Hello World. It's Hamzah.
Randy Pausch was a professor of Computer Science at Carnegie Mellon University.
He was well known for giving talks and and lectures that would inspire his audience.
He was diagnosed with pancreatic cancer in August 2006, and died almost two years later, on July 25th, 2008.
His Lecture on Time Management
His Lecture touched on many topics, but mostly it was about how
to better manage your time. He highlighted many important subjects, such as what
tasks to prioritize and ways to reduce how much time you waste. From the many tips and lessons he gave,
5 stuck with me the most.
Covey's Four Quadrant TODO
In his lecture, Pausch makes reference to
Covey's Four Quadrant To-Do-List. This is a way of prioritizing what to put first on your own
This is a way to prioritize tasks based on how important they are, rather than how
close their deadline is.
Keep a Time Journal
Pausch also mentions the method of keeping a
Time Journal. A Time Journal is a way for someone to keep track what they're using their time on.
It allows one to figure out answers to four questions:
What am I doing that I don't need to do?
What am I doing that someone else could do instead?
What can I do more efficiently?
How am I wasting someone else's time?
Use your Free Time Wisely
Pausch brought up a specific way to use free time
in a better way. If you have an hour to spare, what you can do is make yourself a fake class for that hour.
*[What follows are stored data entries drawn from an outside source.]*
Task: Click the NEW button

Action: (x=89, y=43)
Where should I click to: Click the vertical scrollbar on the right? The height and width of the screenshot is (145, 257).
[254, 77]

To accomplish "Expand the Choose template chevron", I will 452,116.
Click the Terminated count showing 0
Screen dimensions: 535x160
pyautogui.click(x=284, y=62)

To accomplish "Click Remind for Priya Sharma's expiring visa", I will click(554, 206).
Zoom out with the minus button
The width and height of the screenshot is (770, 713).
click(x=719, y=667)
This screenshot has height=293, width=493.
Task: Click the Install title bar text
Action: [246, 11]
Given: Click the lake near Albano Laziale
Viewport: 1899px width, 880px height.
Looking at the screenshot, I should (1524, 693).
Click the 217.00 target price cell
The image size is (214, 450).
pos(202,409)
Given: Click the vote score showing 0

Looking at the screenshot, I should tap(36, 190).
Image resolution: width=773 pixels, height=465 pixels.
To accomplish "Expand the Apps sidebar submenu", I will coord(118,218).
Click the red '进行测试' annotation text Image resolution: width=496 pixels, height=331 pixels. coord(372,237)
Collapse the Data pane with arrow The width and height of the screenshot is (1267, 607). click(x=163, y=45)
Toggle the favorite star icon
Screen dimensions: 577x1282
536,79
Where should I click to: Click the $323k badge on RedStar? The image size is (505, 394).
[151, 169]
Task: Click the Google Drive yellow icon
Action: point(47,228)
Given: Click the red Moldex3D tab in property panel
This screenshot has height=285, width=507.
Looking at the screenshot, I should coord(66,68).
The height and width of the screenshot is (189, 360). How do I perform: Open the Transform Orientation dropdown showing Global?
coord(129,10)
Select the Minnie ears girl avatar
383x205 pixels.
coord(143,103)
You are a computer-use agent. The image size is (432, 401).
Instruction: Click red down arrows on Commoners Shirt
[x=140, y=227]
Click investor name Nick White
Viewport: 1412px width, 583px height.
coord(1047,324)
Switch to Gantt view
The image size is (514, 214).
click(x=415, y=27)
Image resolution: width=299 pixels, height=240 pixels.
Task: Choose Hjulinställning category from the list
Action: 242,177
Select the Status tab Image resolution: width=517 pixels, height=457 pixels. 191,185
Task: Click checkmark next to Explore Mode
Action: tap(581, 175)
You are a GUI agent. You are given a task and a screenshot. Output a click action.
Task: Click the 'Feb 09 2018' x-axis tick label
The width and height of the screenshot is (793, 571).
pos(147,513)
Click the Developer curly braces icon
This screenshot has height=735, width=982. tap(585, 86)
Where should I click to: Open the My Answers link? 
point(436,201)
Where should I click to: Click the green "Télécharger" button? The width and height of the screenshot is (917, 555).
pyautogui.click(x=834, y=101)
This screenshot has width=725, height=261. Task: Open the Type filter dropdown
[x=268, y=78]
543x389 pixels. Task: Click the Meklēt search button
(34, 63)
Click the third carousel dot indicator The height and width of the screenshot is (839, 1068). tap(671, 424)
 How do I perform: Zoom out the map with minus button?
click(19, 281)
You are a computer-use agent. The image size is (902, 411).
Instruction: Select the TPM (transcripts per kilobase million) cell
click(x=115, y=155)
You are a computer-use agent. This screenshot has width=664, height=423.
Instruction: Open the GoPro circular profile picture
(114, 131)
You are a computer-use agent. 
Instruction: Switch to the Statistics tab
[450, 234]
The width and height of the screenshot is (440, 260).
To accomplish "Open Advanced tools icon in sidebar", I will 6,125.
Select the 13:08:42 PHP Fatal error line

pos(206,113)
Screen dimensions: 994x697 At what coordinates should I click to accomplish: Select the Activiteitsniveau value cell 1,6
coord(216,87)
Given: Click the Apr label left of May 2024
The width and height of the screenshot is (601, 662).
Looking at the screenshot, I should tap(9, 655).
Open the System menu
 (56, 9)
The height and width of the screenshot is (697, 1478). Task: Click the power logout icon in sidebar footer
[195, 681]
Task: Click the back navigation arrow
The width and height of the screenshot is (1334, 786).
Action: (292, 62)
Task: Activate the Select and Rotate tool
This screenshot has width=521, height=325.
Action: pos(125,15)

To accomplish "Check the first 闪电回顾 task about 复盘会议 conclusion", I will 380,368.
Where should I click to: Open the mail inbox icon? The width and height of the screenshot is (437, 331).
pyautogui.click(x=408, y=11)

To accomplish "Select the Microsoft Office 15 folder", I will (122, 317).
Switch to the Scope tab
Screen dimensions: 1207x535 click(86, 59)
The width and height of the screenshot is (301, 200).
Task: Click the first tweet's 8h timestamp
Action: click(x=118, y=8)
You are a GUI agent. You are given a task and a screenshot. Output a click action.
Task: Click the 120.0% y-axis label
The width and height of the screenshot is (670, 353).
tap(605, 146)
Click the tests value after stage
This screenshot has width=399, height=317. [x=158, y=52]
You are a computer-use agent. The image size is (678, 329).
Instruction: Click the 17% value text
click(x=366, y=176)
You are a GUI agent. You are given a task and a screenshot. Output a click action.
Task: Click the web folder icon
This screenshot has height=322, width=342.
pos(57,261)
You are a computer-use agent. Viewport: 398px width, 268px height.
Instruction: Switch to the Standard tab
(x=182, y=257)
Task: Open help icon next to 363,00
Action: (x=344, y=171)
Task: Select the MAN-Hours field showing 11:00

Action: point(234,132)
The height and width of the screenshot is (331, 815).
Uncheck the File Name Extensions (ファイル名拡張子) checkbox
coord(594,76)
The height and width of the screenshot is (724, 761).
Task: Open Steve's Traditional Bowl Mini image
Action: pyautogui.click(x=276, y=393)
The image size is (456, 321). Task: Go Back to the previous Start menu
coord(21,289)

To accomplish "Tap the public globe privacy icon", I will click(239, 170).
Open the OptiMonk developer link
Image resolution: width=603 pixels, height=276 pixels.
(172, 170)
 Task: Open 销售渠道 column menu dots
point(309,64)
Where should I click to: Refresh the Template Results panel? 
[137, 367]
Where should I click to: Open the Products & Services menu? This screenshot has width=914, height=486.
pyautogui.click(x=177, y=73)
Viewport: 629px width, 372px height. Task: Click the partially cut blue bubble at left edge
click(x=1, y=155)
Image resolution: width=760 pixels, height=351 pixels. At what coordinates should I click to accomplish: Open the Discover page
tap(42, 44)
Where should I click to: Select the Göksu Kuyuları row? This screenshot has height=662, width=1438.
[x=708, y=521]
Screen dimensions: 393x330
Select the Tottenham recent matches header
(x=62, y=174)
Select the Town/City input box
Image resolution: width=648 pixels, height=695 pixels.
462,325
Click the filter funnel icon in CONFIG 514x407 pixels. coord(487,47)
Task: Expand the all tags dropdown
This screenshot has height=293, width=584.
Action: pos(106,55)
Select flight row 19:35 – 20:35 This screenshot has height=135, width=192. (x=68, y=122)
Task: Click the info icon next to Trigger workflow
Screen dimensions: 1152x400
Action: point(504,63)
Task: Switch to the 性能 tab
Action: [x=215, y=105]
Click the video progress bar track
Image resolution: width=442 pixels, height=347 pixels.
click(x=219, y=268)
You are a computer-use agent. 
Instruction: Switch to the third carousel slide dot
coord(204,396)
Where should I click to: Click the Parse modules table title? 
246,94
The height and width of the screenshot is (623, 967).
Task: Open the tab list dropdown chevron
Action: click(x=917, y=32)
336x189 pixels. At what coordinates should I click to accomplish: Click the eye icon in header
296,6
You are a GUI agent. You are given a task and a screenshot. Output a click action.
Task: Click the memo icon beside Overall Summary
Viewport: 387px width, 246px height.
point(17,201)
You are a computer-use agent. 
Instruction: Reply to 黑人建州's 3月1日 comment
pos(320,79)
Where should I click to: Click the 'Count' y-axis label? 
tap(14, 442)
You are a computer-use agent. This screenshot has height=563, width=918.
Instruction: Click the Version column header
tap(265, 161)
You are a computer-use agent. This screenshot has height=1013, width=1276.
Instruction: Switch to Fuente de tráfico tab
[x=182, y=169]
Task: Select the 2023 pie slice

You could go to a quiet area, like the library, and bring your studying materials with you.
This would be a more productive way to spend your time than if you, for example, talked with your friends
for an hour.
Pausch recognized during his lecture, the dangerous
effects of procrastination. Procrastination, which he described as the cause of stress, is usually due
to there being a lot of time before the deadlines of an assignment. However, Pausch found a way around this.
His solution was to simply make up a fake deadline for yourself that's soon, and act like it's real.
That way, even if you aren't finished by the time your deadline arrives, you still have more time to work before
the actual deadline of the assignment.
Pausch ended his lecture with one statement. I think
it's the most important lesson he provided to his audience.
"Time is all we have, and you may find out one day that you have less than you think."